*** Text under study Section Begins ***

25 cm3 of 0.2 M solution of metal choride (MClx) reacted with 150 cm3 of 0.1 M AgNO3 completely to form precipitate of AgCl. What is the formula of metal chloride.
Answers
Answer:
To find the number of milli-equivalents, we need to equate.
From the question we get that 25cm3 of 0.2 M Metal chloride will be =150cm3 of 0.1 M of the silver nitrate solution.
Now, 1cm3 of 0.2M of the chloride x will be = 6 cm3 of 0.1 M AgNO3.
Then, we get that 1cm3 of 0.1 M of the chloride x will be = 6 x 0.1/0.2.
Therefore, on solving we get that the value of x =3.
Therefore we can find the formula of the metal chloride which will be MCl3.

*** Text under study Section Ends ***
*** Data for analysis Section Begins ***

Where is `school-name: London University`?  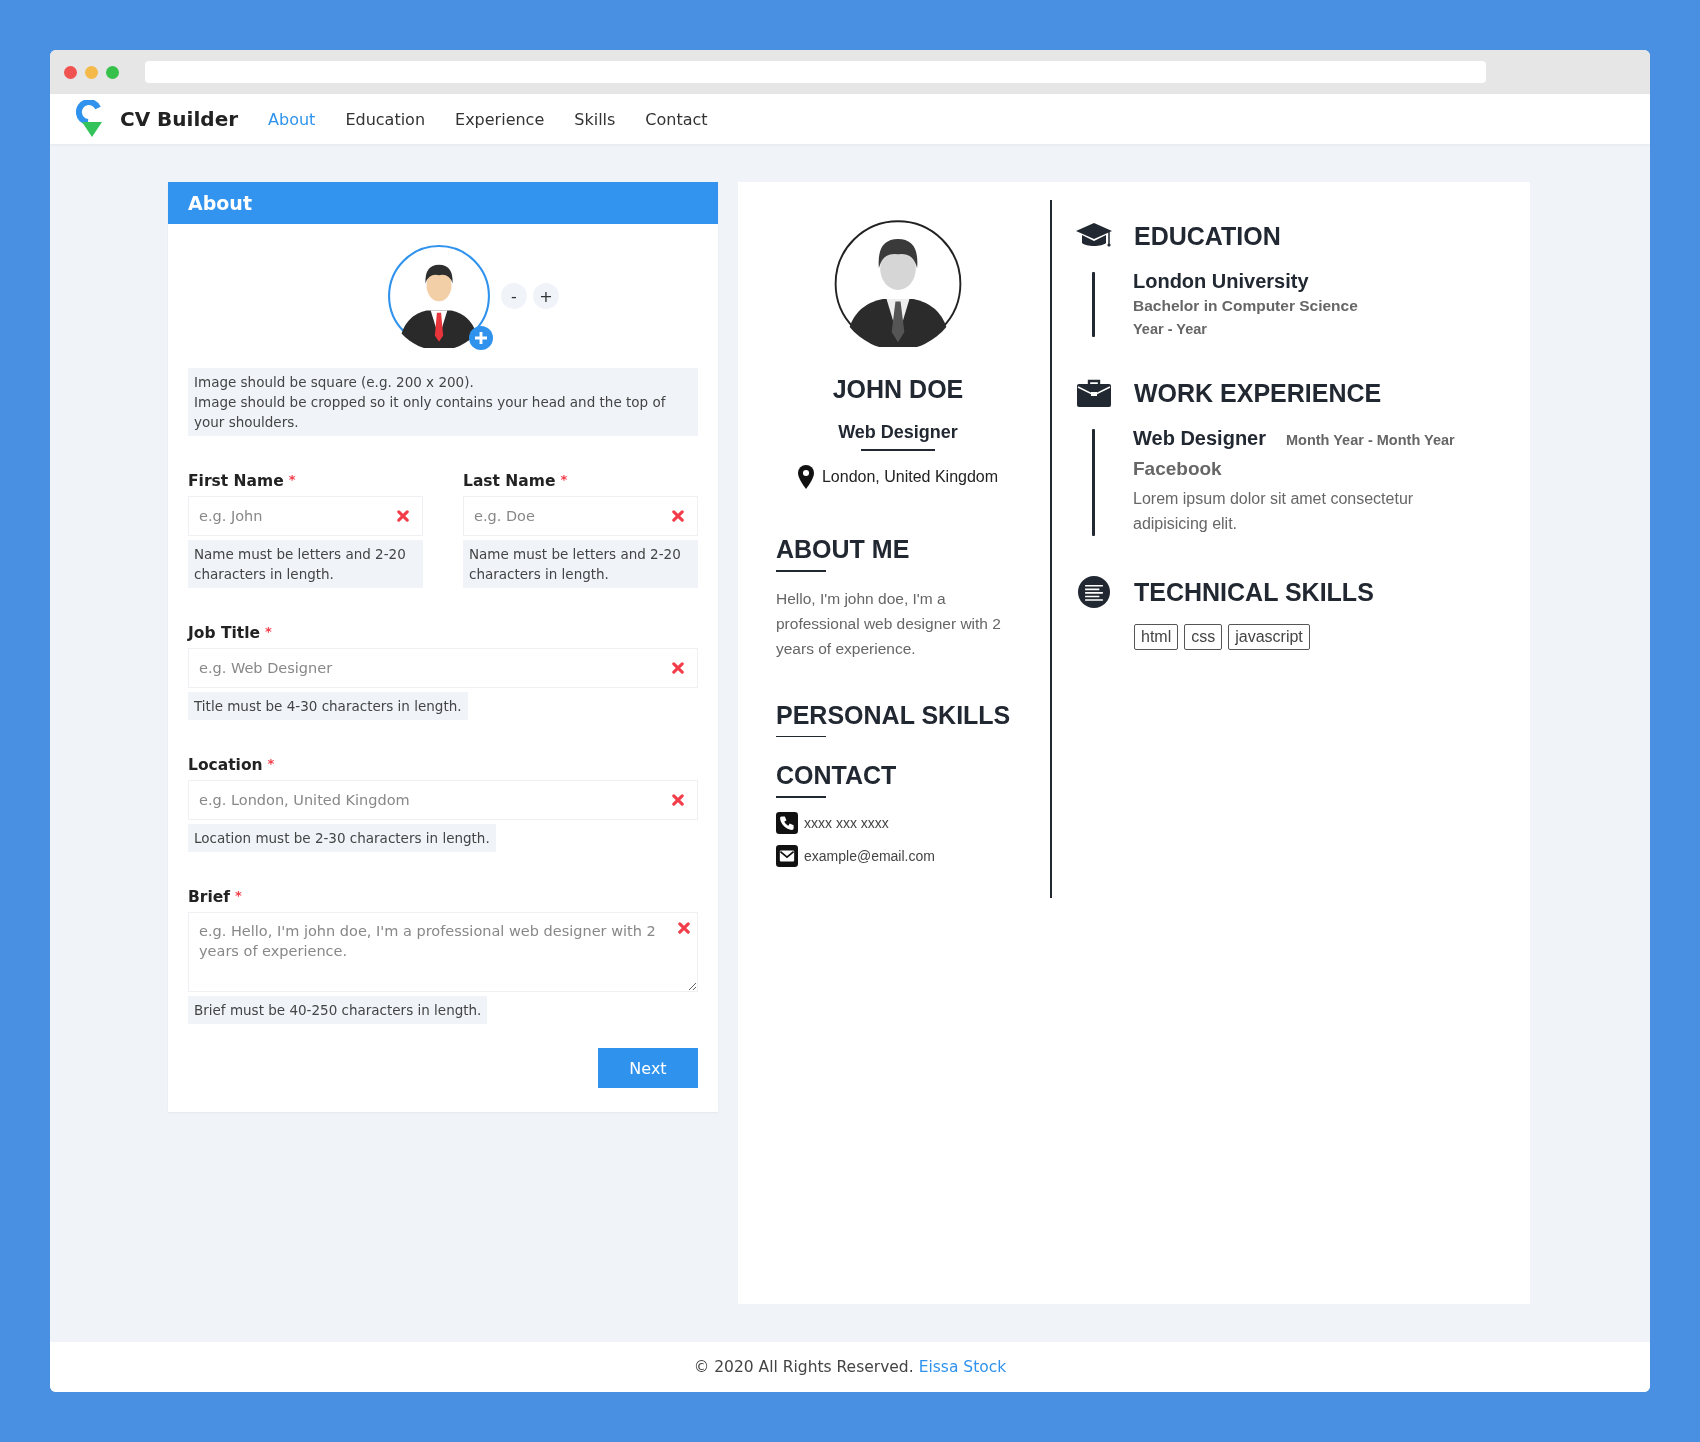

*** Data for analysis Section Ends ***
*** Data for analysis Section Begins ***

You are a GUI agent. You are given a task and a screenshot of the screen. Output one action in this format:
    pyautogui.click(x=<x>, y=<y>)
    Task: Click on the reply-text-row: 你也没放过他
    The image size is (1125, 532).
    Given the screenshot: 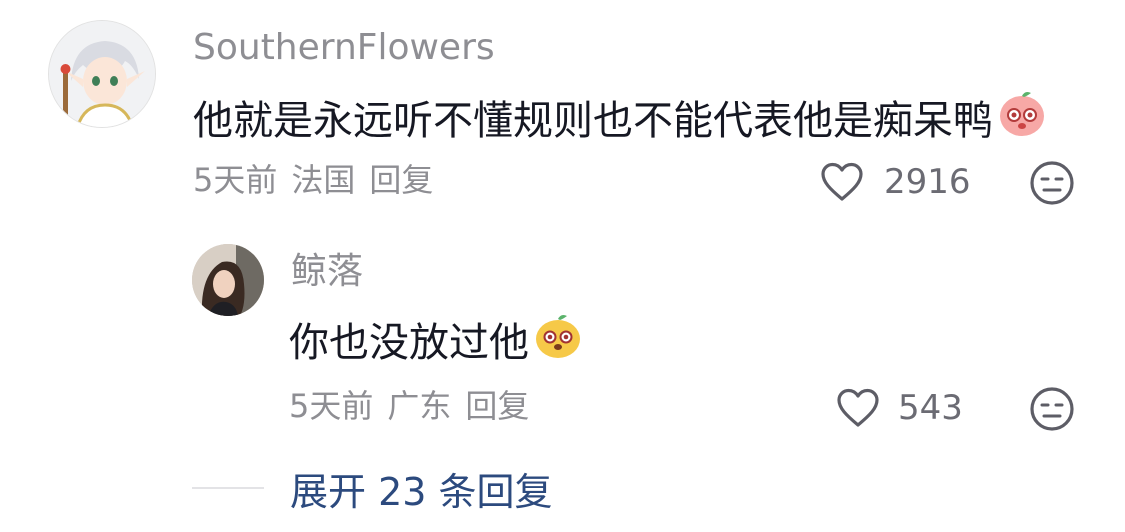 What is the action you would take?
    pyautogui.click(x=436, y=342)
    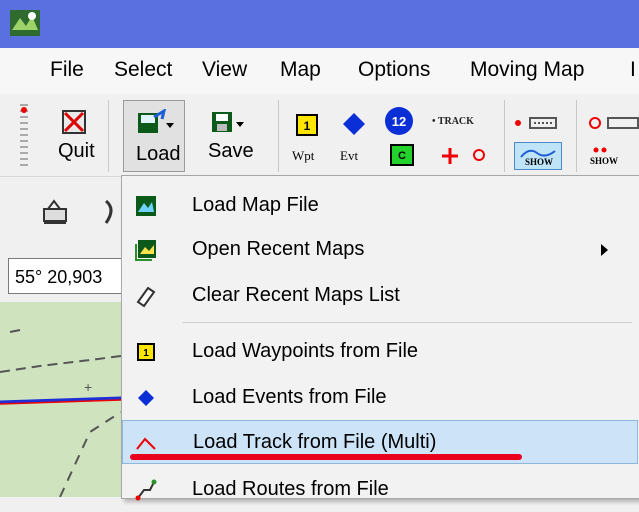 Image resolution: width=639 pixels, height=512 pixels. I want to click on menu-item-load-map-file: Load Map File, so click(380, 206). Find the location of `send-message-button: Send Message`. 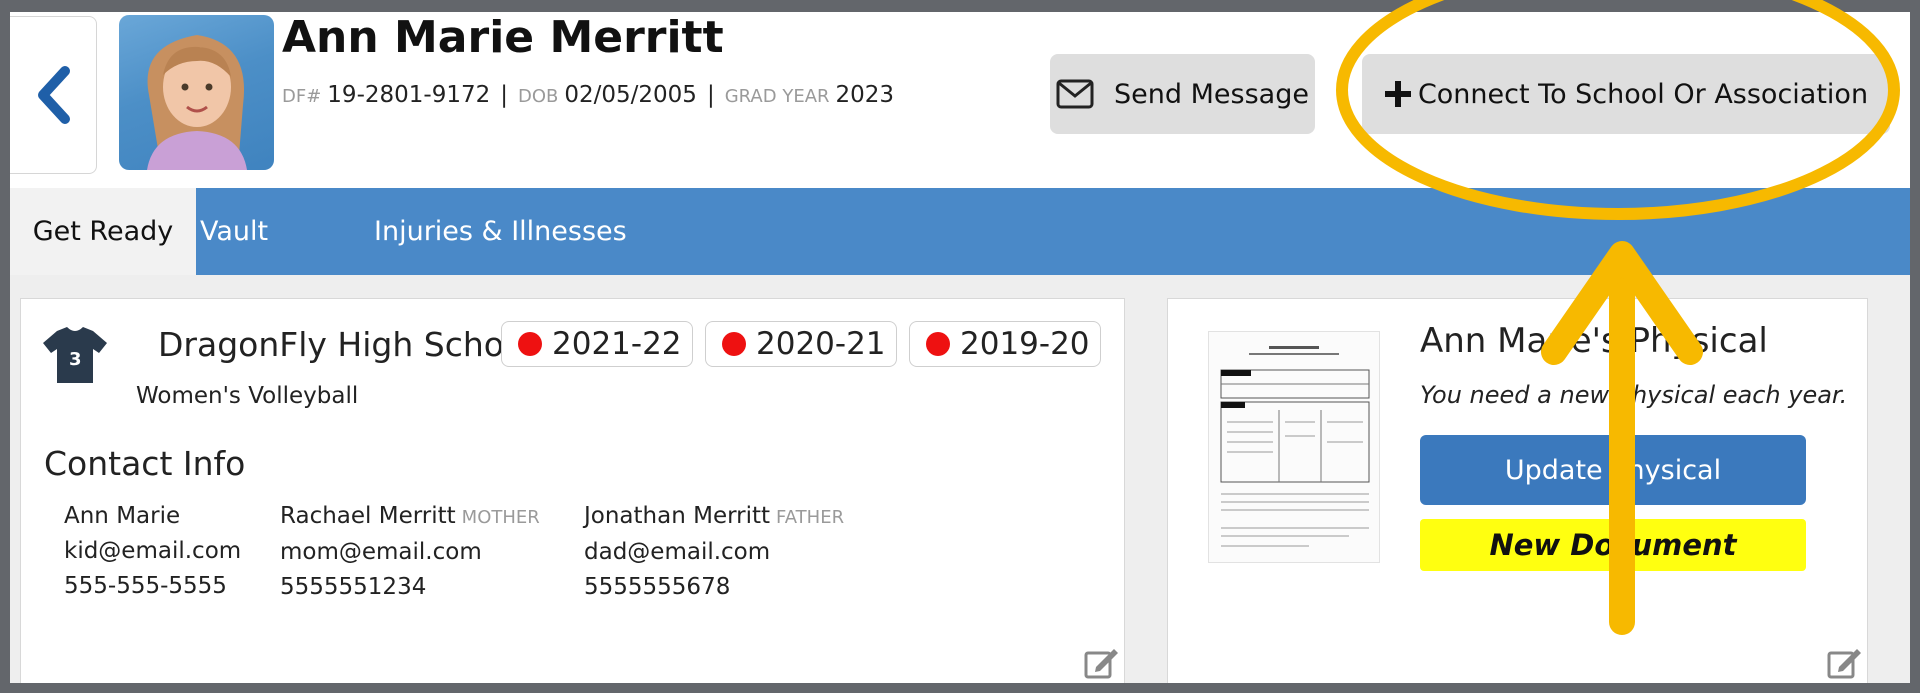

*** Data for analysis Section Ends ***
*** Data for analysis Section Begins ***

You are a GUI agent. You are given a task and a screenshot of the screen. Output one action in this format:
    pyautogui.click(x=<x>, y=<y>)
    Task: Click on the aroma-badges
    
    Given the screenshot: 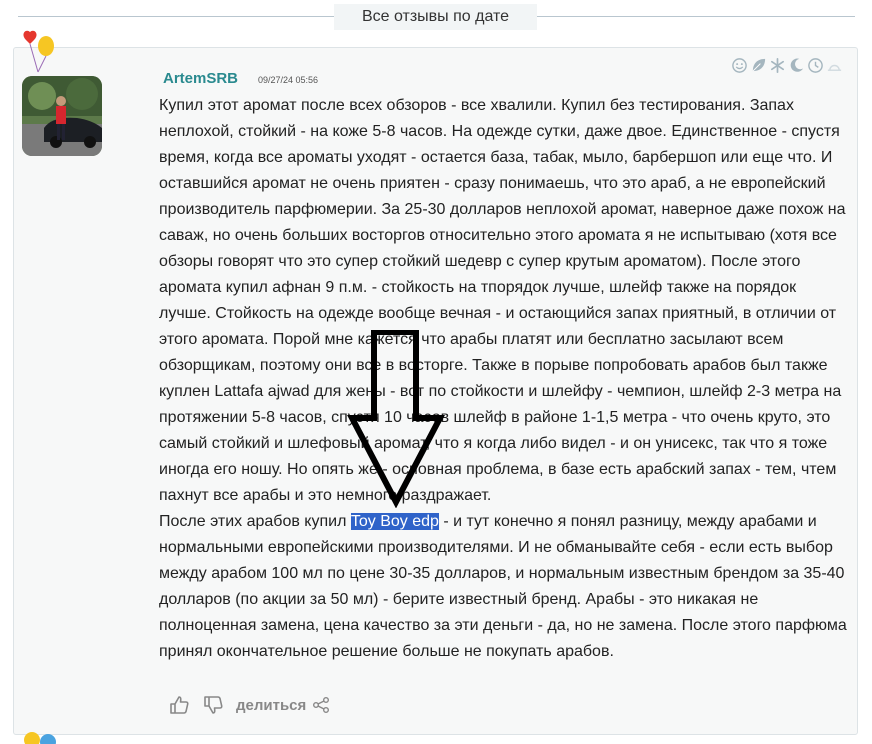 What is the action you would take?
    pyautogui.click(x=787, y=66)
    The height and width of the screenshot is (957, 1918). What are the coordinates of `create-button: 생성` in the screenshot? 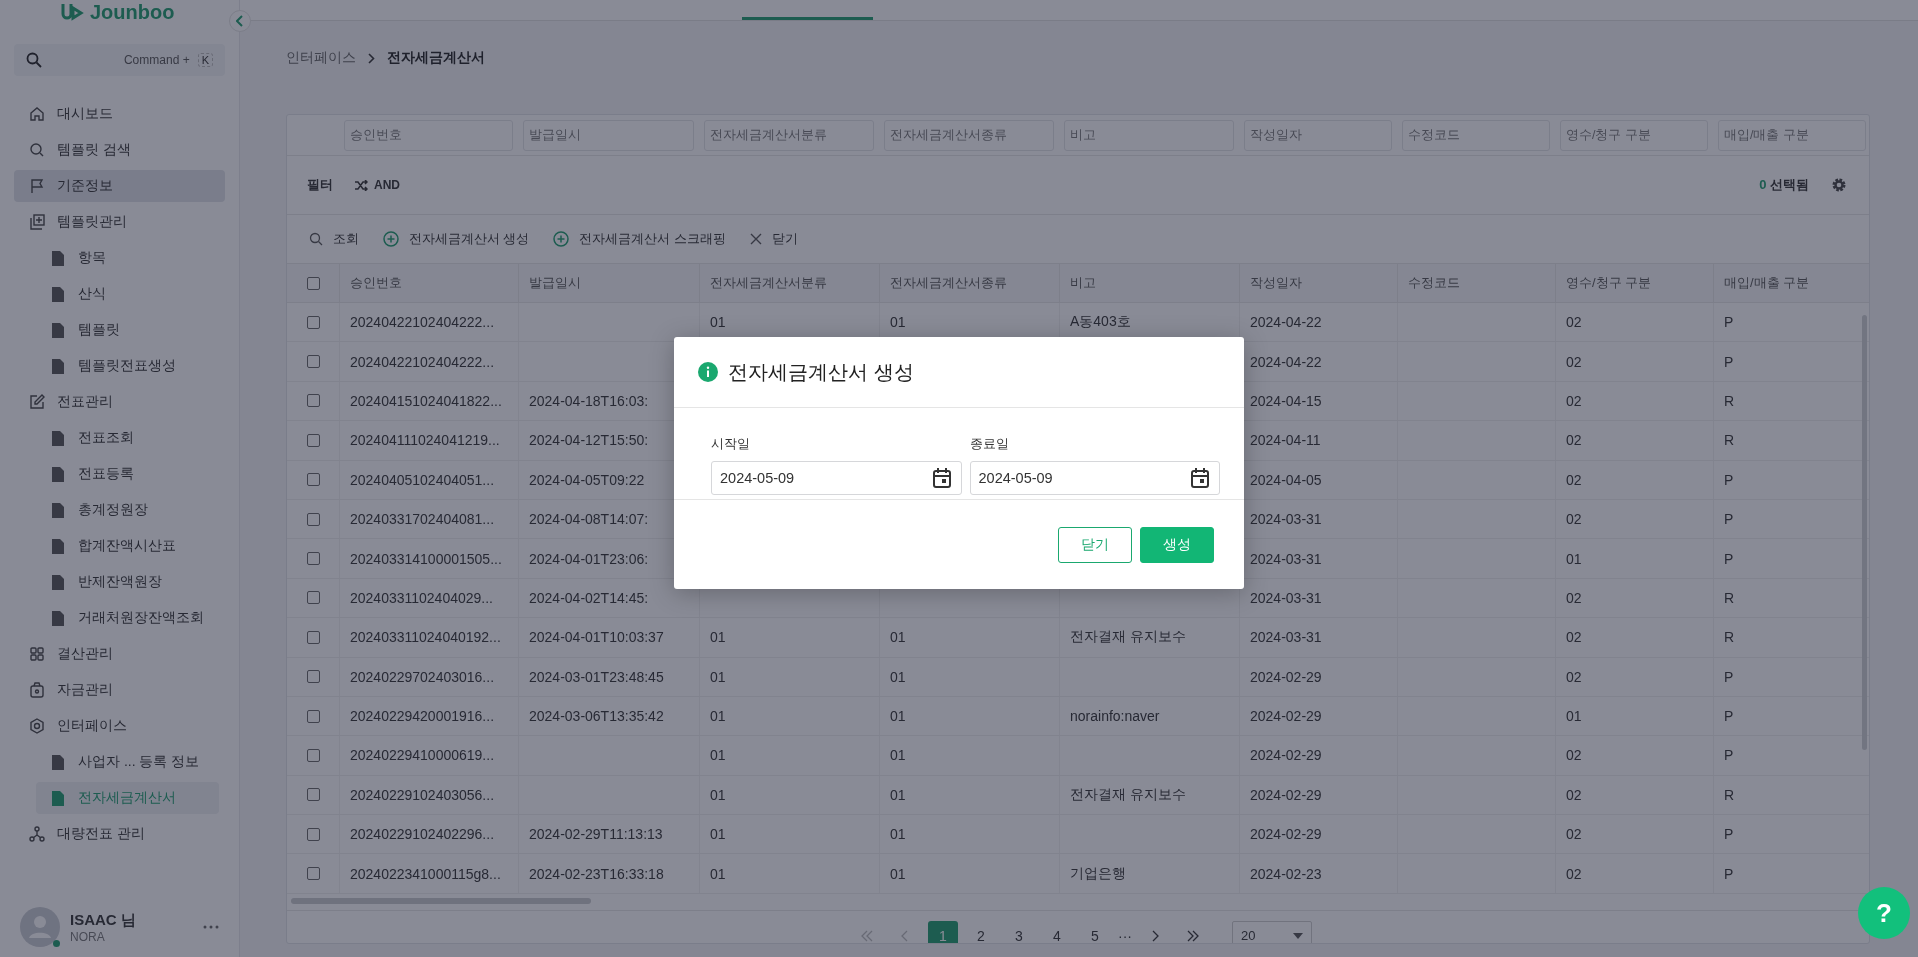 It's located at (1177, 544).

*** Data for analysis Section Ends ***

▸ Work to complete
From the metal chloride problem, copy the passage from "Now, 1cm3 of" to "value of x =3." word for word.

▸ Expected output
Now, 1cm3 of 0.2M of the chloride x will be = 6 cm3 of 0.1 M AgNO3.
Then, we get that 1cm3 of 0.1 M of the chloride x will be = 6 x 0.1/0.2.
Therefore, on solving we get that the value of x =3.